In an earlier interview Tajer suggested that the lack of a new pilot contract was causing American to cancel flights. American’s pilots have played that game before, ‘work to rule’ in a concerted (and illegal) job action. That doesn’t appear to be the case now.

Instead Tajer just seems to be suggesting that if American will impose new work rules that limit the airline’s ability to construct trips, meaning that the number of pilots they have won’t stretch across the current schedule and the airline will have to remove flights to compensate, then the airline will perform better. More onerous work rules for pilots, though, doesn’t make it easier for American to staff its operation. Quite the opposite! More contractual limits on scheduling work for pilots adds more stress to the operation, not less.

Just lying isn’t new to these negotiations, unfortunately. Over the summer Tajer falsely claimed on national television that the federal government was warning employees not to travel on American. Usually though he’s just talking gibberish and embarrassing the outstanding members of his union.

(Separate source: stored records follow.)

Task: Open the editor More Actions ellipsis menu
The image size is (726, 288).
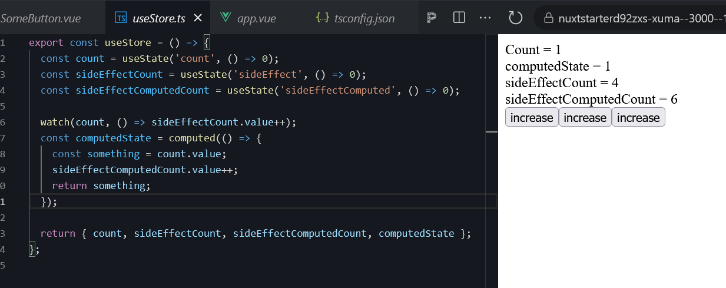Action: tap(485, 18)
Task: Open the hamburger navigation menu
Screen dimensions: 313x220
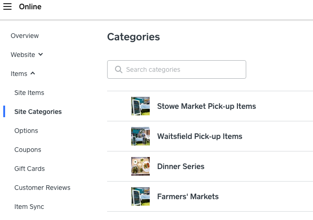Action: [x=7, y=7]

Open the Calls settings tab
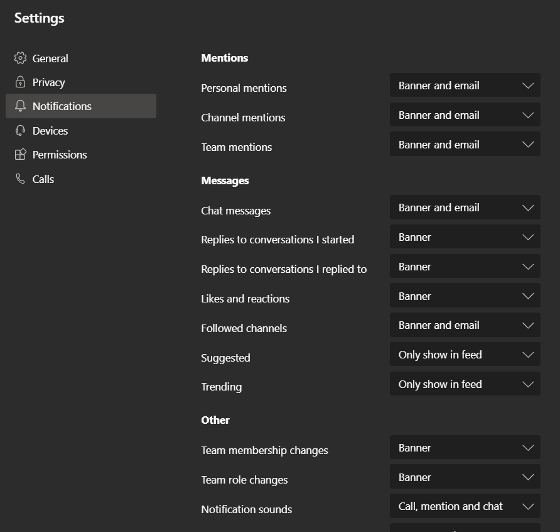[43, 179]
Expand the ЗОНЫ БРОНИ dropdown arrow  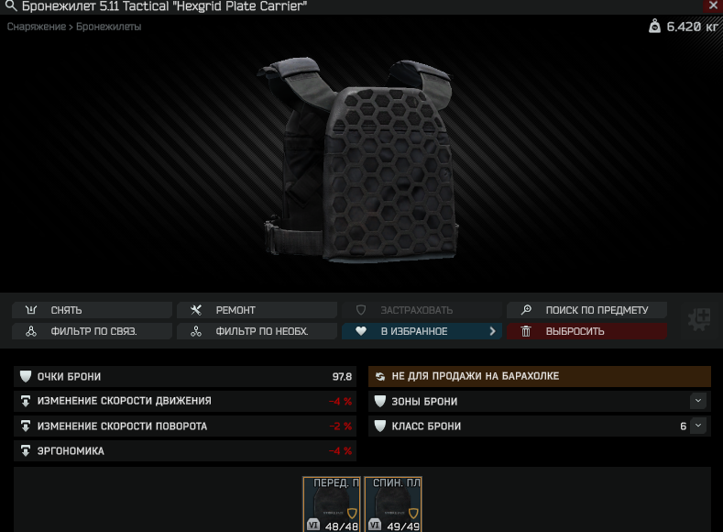click(x=698, y=401)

American’s pilots are going to get paid more. The longer negotiations drag on, though, the more they risk recessionary headwinds that could make getting as good a contract more difficult. Pilots themselves may not adjust their expectations, and when member expectations are misaligned with economic realities that becomes difficult for union leaders who can only fail to deliver the goods. The time for everyone to do a deal is right now, and lying to travelers doesn’t help get that done quickly.

About Gary Leff

Gary Leff is one of the foremost experts in the field of miles, points, and frequent business travel - a topic he has covered since 2002. Co-founder of frequent flyer community InsideFlyer.com, emcee of the Freddie Awards, and named one of the "World's Top Travel Experts" by Conde' Nast Traveler (2010-Present) Gary has been a guest on most major news media, profiled in several top print publications, and published broadly on the topic of consumer loyalty. More About Gary »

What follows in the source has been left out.